Именно поэтому поэт в том виде, в котором он ныне существует как антропологический тип, вряд ли заслуживает внимания. В нынешнем виде это существо инфантильное, эгоистичное, несамостоятельное. Низшая каста в литературе. Одухотворенный инфантилизм имеет место и в прозе, но в поэзии наиболее нагляден. Я занимаюсь так называемым культуртрегерством с 1993 года. На мизантропию третьего уровня право имею. Если ты занимаешься четверть века удовлетворением амбиций поэтов, поощряешь литературное бесстыдство современников в Америке и в России, то возникает резонный вопрос: зачем ты это делаешь? Я до поры до времени не знал ответа, пока не врубился, что интуитивно копил материал, чтобы выдать веселый донос в духе Ильфа и Петрова обо всех, с кем довелось общаться. Причем написать не мемуары, а авантюрный роман. Бродский, Неизвестный, Горбаневская, Курехин, Пригов, Елена Шварц, Аркадий Драгомощенко, не говоря о персонах второго порядка. Я вполне могу заселить портретами полотно Глазунова или обложку “Сержанта Пеппера”.

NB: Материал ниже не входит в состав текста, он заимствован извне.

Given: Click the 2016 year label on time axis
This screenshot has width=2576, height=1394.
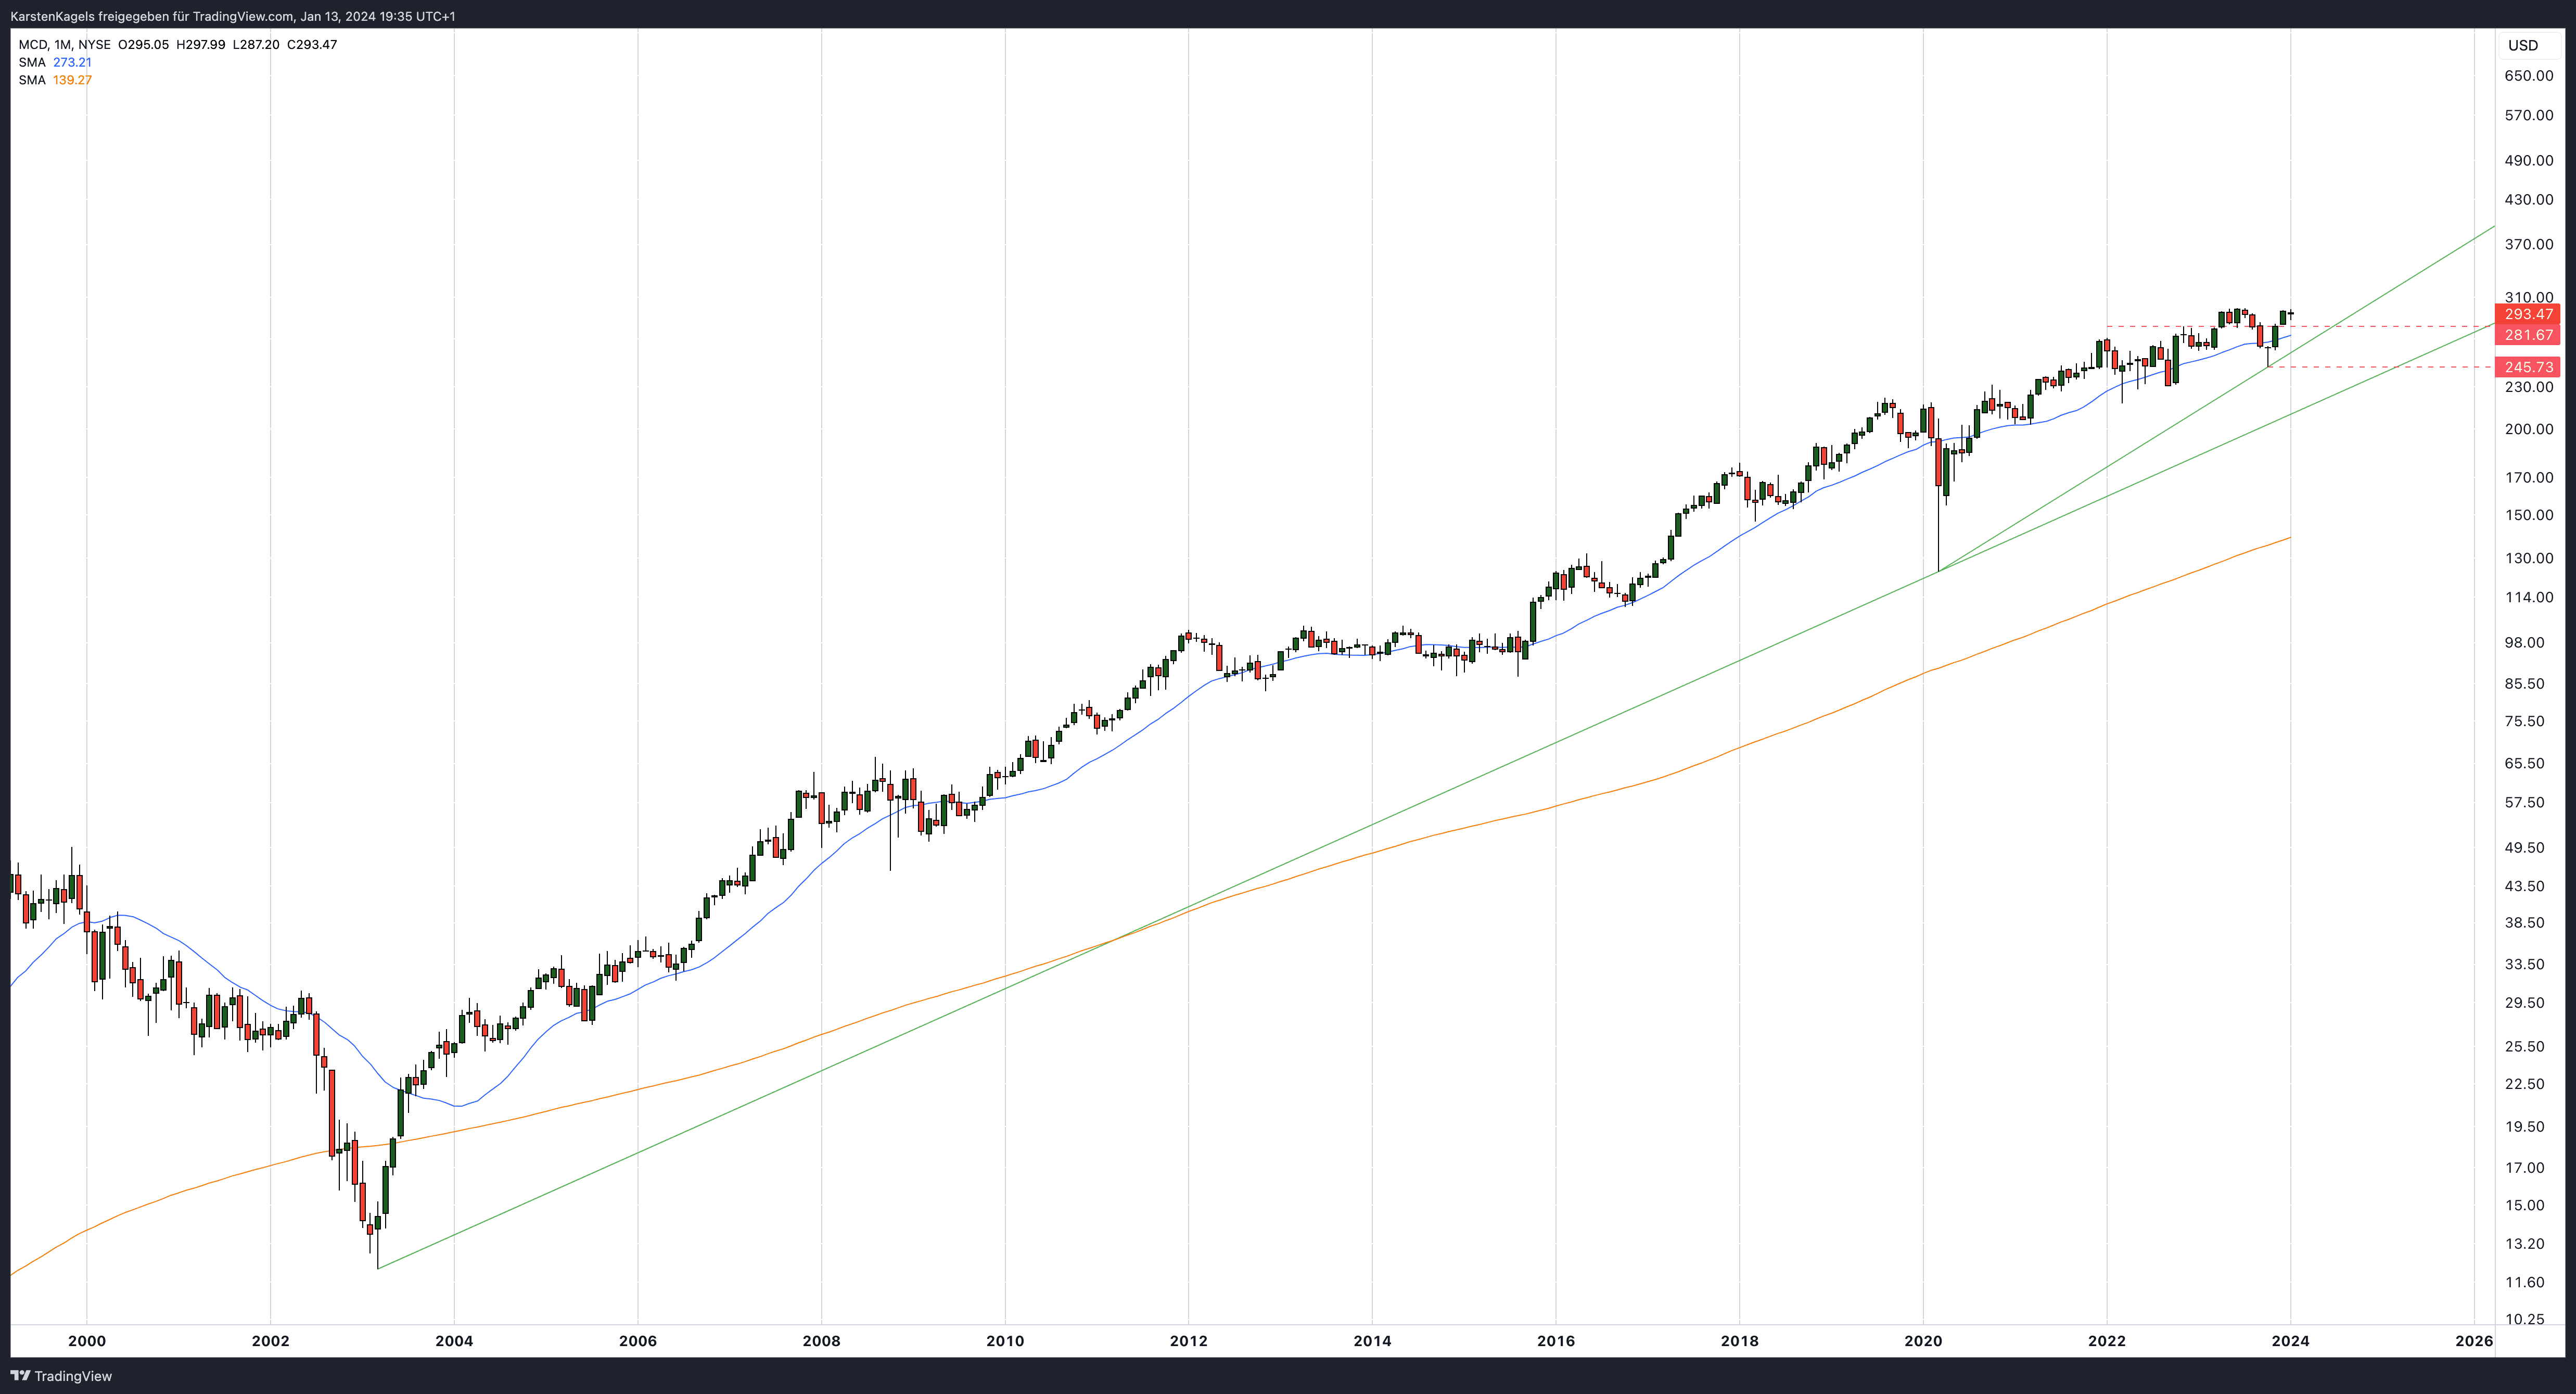Looking at the screenshot, I should pos(1556,1341).
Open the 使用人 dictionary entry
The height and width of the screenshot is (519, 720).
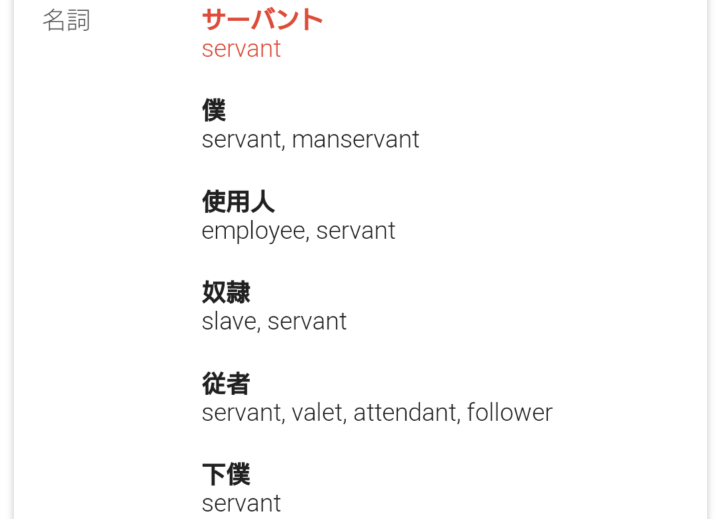[x=238, y=201]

– Какие имена в поэзии сегодня значимы? Воденников, например, большой поэт? Есть сегодня фигуры равные, скажем, Парщикову и Рыжему?

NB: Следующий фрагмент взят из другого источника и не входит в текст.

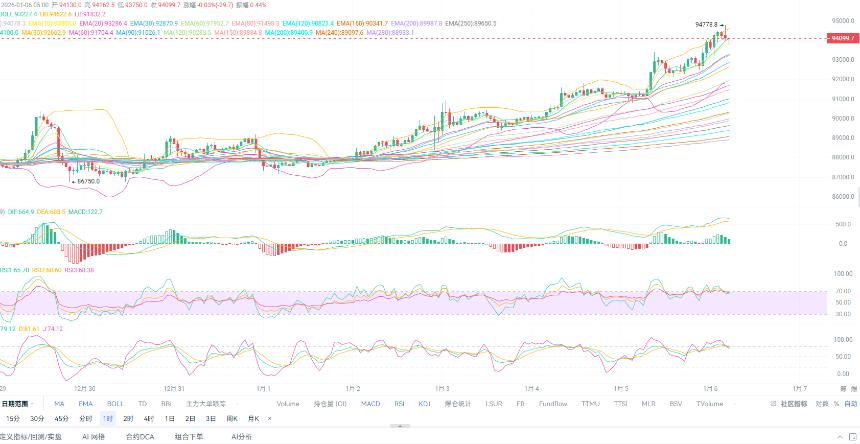This screenshot has height=444, width=860.
Task: Collapse the bottom panel with the up chevron
Action: pos(842,437)
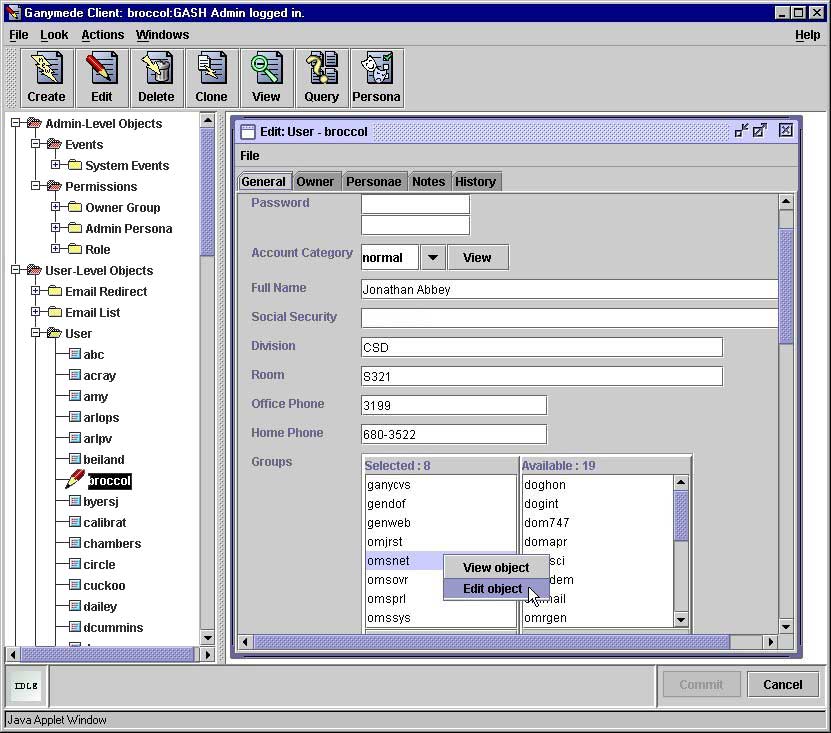Viewport: 831px width, 733px height.
Task: Open the Account Category dropdown arrow
Action: [x=432, y=257]
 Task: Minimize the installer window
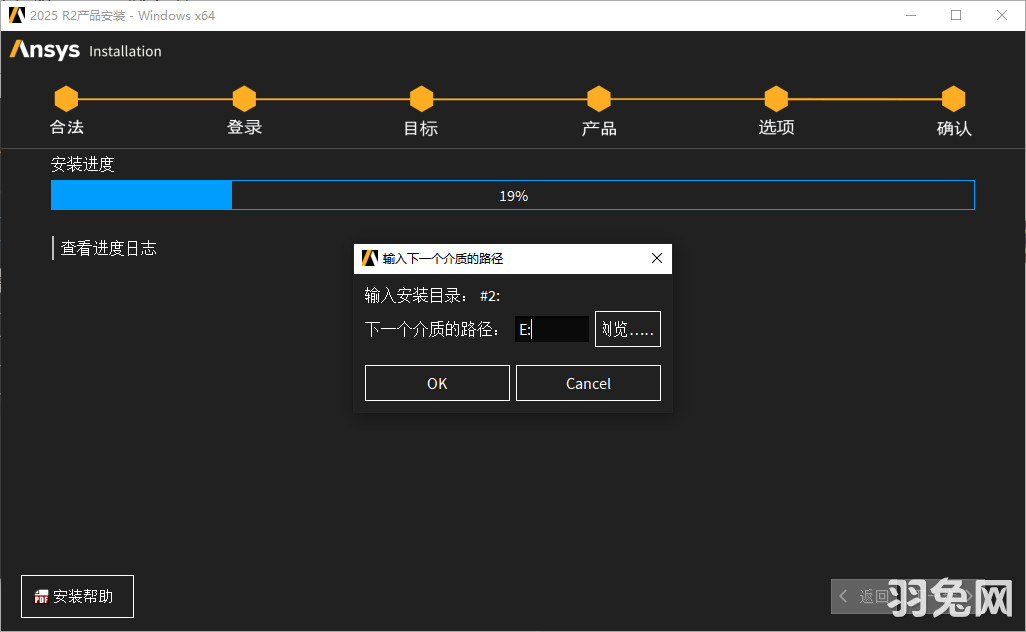pos(913,15)
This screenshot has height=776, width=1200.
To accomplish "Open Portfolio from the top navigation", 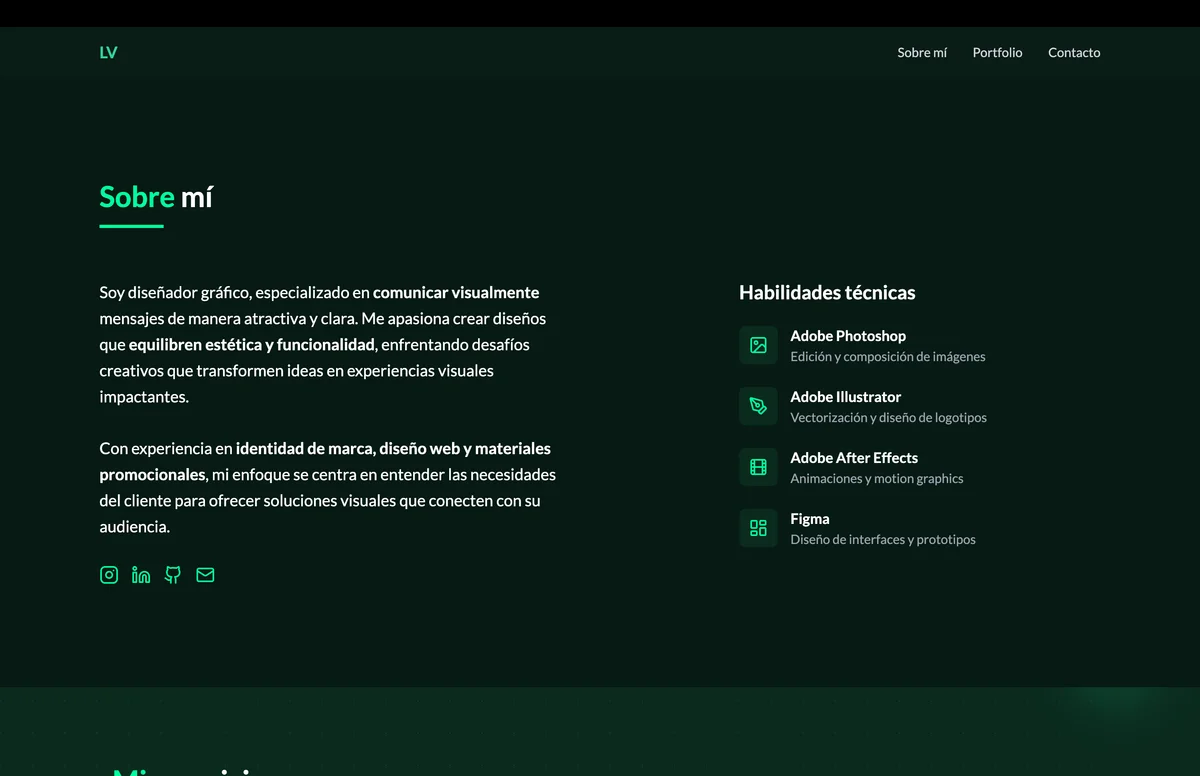I will point(997,53).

Вадим Месяц: Рыжий мне нравится. В эпоху “приговщины” попереть со стихами в духе Слуцкого – это поступок. Взял и поднял советскую традицию, умница! Странно, что мы не пересеклись в Екатеринбурге. Когда он начинал, я уже уехал в Штаты. Когда вернулся – он уже ушел из жизни. Воденникову присущи импозантность и артистизм, что выгодно отличают его от других поэтов. Глядя на него, можно подумать, что он из себя нечто представляет, что уже есть свойство таланта. А Парщикову по масштабности замысла его воплощению равен (если не превзошел) – Андрей Тавров. Если бы его “Проект Данте” или “Плач по Уильяму Блейку” появились в советские годы или немного позже, литературный ландшафт был бы сейчас другим.

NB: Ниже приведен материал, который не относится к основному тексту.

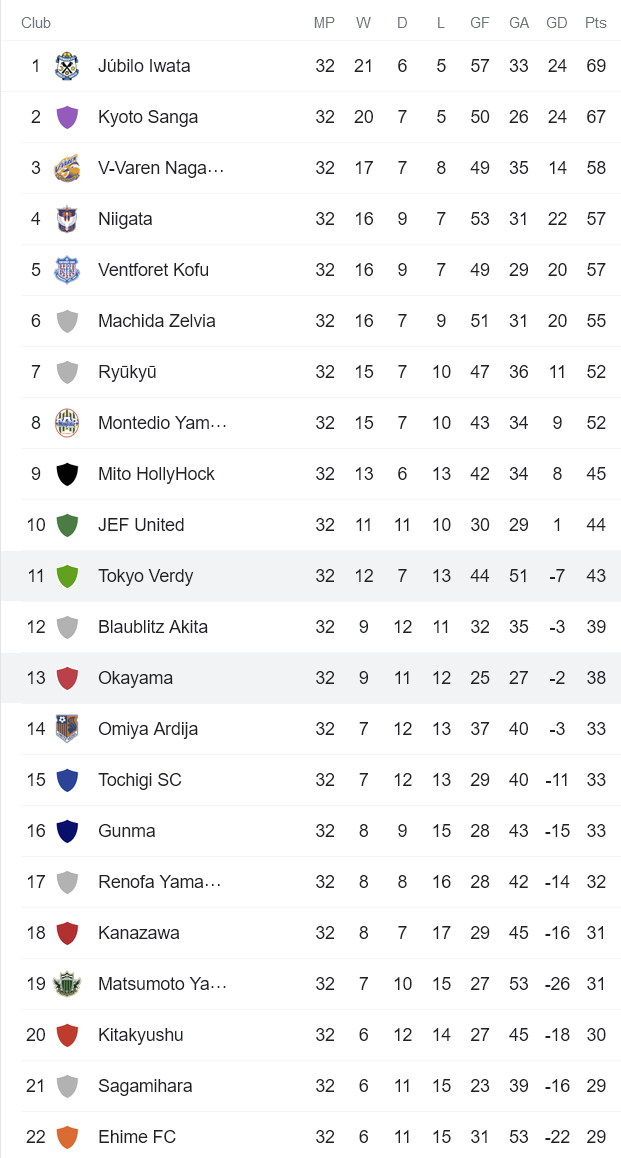This screenshot has height=1158, width=621.
Task: Click the Kanazawa red shield icon
Action: coord(66,933)
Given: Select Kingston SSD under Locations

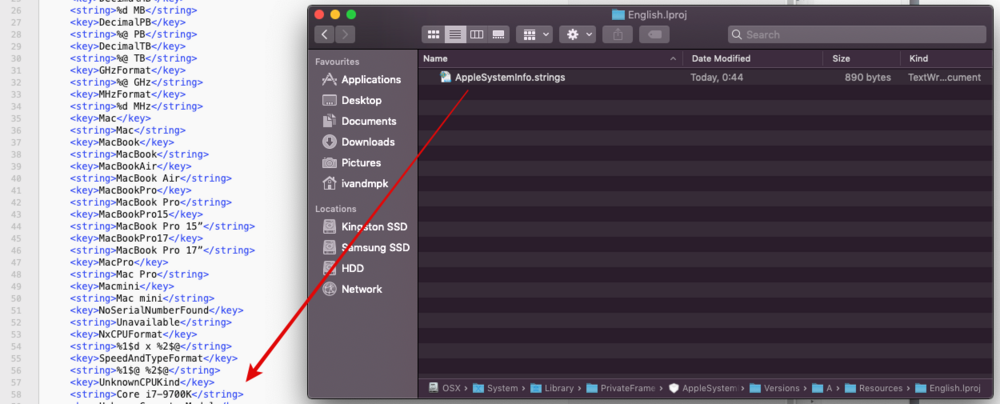Looking at the screenshot, I should [x=375, y=227].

– Прозу продолжаешь писать?
Вадим Месяц: Я и поэзию продолжаю писать. У меня вышли сборники “Имперский романсеро”, “Мифы о Хельвиге”, “Тщетный завтрак”, “Стихи четырнадцатого года”. Сказка для детей “О Теме и Варе на воздушном шаре”. Толстые книжки в твердом переплете. Сейчас закончил книгу верлибров и забавный проект “Сто сонетов к Леруа Мерлен”. В “Эксмо” вышла книжка коротких историй про сибирскую юность и американскую молодость “Стриптиз на 115-й дороге”. Ее зачем-то сравнили с Довлатовым и Генри Миллером, что мило, но мимо. Мне эта книжка нравится потому, что там выведен незнакомый нашей прозе лирический герой. Совсем не советский, не довлатовский. Которому одинаково хорошо и в России, и в США. Ну и стилистика вряд ли укладывается в отечественную традицию. Мне американская проза нравится больше русской. Тут и Джон Дос Пассос, и Хемингуэй, и Том Роббинс, и Чак Паланик. Без душевных мук и метаний, к которым мы привыкли. Скоро должен появиться мой роман “Искушение архангела Гройса”. Это – гоголевщина, магический реализм на белорусском материале. В общем жизнь кипит и рождает новые свои формы. Сборник рассказов “Дириндл” готов, к примеру. Короче я апологет американской прозы, если считать ее лучшим представителем Михаила Лермонтова. Шутка.